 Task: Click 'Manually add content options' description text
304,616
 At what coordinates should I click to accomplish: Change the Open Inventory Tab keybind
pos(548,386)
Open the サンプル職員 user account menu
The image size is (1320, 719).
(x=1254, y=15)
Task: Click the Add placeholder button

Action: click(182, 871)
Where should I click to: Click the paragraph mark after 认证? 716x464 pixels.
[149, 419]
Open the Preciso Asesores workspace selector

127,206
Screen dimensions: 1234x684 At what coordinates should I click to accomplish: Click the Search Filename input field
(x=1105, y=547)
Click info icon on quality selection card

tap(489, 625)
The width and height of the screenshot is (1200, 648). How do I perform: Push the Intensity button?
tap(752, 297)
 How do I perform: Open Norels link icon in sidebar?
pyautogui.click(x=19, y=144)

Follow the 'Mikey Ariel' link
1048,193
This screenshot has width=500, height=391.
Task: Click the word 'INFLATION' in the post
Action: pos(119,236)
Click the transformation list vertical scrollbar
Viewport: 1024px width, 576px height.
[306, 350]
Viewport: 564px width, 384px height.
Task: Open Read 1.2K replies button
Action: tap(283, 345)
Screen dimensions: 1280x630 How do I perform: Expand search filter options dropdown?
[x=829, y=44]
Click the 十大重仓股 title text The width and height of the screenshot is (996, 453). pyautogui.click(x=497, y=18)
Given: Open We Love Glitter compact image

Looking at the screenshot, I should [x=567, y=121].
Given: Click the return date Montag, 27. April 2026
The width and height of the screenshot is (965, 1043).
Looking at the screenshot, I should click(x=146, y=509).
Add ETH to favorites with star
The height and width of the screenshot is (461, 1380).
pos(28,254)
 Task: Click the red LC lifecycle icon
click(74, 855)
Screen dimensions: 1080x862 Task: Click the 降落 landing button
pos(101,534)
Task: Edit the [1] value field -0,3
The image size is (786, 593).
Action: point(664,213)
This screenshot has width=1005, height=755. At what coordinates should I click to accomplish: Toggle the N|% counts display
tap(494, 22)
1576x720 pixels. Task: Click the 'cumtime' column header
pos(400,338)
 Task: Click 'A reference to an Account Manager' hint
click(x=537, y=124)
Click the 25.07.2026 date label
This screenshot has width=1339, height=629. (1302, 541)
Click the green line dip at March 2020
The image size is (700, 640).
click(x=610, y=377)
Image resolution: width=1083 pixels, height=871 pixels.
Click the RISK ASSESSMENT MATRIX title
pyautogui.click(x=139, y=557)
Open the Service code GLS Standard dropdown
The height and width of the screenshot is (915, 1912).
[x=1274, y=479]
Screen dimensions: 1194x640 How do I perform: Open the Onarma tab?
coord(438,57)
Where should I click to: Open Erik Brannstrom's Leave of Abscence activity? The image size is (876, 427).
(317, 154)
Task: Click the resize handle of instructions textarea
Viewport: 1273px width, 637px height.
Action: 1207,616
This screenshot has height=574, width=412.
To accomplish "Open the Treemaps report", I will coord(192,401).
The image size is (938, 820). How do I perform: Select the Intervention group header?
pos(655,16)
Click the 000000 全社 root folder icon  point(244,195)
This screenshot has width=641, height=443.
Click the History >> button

*What the task requires*.
Working from the material above, retype exactly the lines from the one with "Click the 25.07.2026 date label" through the one with "Image resolution: width=1083", both included, and only those lines.

*Your response*.
Click the 25.07.2026 date label
This screenshot has width=1339, height=629. (1302, 541)
Click the green line dip at March 2020
The image size is (700, 640).
click(x=610, y=377)
Image resolution: width=1083 pixels, height=871 pixels.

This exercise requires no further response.